WORK TO BE COMPLETED:
Output the entries below without any alteration.

EXCERPTED DATA section start

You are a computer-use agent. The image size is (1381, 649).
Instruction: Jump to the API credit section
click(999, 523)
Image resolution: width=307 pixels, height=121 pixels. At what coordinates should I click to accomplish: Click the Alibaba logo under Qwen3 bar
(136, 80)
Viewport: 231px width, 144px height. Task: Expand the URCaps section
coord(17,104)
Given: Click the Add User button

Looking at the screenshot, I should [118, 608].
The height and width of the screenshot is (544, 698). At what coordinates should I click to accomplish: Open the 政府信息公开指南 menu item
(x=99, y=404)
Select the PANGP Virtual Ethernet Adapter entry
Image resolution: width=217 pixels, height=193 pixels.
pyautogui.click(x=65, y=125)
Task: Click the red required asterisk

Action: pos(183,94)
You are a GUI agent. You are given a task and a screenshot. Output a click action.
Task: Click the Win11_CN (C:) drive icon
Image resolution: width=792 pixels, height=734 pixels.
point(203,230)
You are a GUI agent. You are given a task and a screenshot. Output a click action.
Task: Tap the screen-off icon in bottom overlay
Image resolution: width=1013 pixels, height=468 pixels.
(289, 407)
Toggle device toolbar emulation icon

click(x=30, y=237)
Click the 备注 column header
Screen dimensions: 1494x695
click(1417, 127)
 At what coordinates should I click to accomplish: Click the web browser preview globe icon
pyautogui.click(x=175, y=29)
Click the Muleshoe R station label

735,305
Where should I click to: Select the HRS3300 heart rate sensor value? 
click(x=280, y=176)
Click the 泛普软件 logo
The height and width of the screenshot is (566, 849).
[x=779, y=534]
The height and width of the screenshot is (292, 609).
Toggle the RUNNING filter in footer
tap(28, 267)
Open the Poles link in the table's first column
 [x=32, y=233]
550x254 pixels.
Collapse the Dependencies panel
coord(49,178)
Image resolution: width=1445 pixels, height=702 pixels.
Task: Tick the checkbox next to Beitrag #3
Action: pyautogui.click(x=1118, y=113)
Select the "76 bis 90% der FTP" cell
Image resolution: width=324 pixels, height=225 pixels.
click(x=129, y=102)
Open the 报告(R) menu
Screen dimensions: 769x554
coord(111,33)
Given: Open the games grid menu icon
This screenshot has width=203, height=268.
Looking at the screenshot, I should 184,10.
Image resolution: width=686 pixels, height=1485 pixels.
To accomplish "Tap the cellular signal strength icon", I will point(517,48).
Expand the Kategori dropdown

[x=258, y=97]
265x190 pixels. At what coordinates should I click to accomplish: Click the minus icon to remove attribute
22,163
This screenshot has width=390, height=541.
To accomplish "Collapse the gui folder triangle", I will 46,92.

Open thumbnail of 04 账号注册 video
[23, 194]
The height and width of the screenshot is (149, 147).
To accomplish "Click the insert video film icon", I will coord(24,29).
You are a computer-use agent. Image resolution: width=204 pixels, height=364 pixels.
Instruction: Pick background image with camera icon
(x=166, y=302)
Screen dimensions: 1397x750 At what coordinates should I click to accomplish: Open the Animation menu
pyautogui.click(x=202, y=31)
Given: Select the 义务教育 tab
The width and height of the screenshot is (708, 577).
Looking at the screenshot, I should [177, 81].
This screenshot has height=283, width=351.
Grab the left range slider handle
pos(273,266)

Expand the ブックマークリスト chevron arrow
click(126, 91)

EXCERPTED DATA section end

RESPONSE:
You are a computer-use agent. The image size is (1381, 649).
Instruction: Jump to the API credit section
click(999, 523)
Image resolution: width=307 pixels, height=121 pixels. At what coordinates should I click to accomplish: Click the Alibaba logo under Qwen3 bar
(136, 80)
Viewport: 231px width, 144px height. Task: Expand the URCaps section
coord(17,104)
Given: Click the Add User button

Looking at the screenshot, I should [118, 608].
The height and width of the screenshot is (544, 698). At what coordinates should I click to accomplish: Open the 政府信息公开指南 menu item
(x=99, y=404)
Select the PANGP Virtual Ethernet Adapter entry
Image resolution: width=217 pixels, height=193 pixels.
pyautogui.click(x=65, y=125)
Task: Click the red required asterisk

Action: pos(183,94)
You are a GUI agent. You are given a task and a screenshot. Output a click action.
Task: Click the Win11_CN (C:) drive icon
Image resolution: width=792 pixels, height=734 pixels.
point(203,230)
You are a GUI agent. You are given a task and a screenshot. Output a click action.
Task: Tap the screen-off icon in bottom overlay
Image resolution: width=1013 pixels, height=468 pixels.
(289, 407)
Toggle device toolbar emulation icon

click(x=30, y=237)
Click the 备注 column header
Screen dimensions: 1494x695
click(1417, 127)
 At what coordinates should I click to accomplish: Click the web browser preview globe icon
pyautogui.click(x=175, y=29)
Click the Muleshoe R station label

735,305
Where should I click to: Select the HRS3300 heart rate sensor value? 
click(x=280, y=176)
Click the 泛普软件 logo
The height and width of the screenshot is (566, 849).
[x=779, y=534]
The height and width of the screenshot is (292, 609).
Toggle the RUNNING filter in footer
tap(28, 267)
Open the Poles link in the table's first column
 [x=32, y=233]
550x254 pixels.
Collapse the Dependencies panel
coord(49,178)
Image resolution: width=1445 pixels, height=702 pixels.
Task: Tick the checkbox next to Beitrag #3
Action: pyautogui.click(x=1118, y=113)
Select the "76 bis 90% der FTP" cell
Image resolution: width=324 pixels, height=225 pixels.
click(x=129, y=102)
Open the 报告(R) menu
Screen dimensions: 769x554
coord(111,33)
Given: Open the games grid menu icon
This screenshot has width=203, height=268.
Looking at the screenshot, I should 184,10.
Image resolution: width=686 pixels, height=1485 pixels.
To accomplish "Tap the cellular signal strength icon", I will point(517,48).
Expand the Kategori dropdown

[x=258, y=97]
265x190 pixels. At what coordinates should I click to accomplish: Click the minus icon to remove attribute
22,163
This screenshot has width=390, height=541.
To accomplish "Collapse the gui folder triangle", I will 46,92.

Open thumbnail of 04 账号注册 video
[23, 194]
The height and width of the screenshot is (149, 147).
To accomplish "Click the insert video film icon", I will coord(24,29).
You are a computer-use agent. Image resolution: width=204 pixels, height=364 pixels.
Instruction: Pick background image with camera icon
(x=166, y=302)
Screen dimensions: 1397x750 At what coordinates should I click to accomplish: Open the Animation menu
pyautogui.click(x=202, y=31)
Given: Select the 义务教育 tab
The width and height of the screenshot is (708, 577).
Looking at the screenshot, I should [177, 81].
This screenshot has height=283, width=351.
Grab the left range slider handle
pos(273,266)

Expand the ブックマークリスト chevron arrow
click(126, 91)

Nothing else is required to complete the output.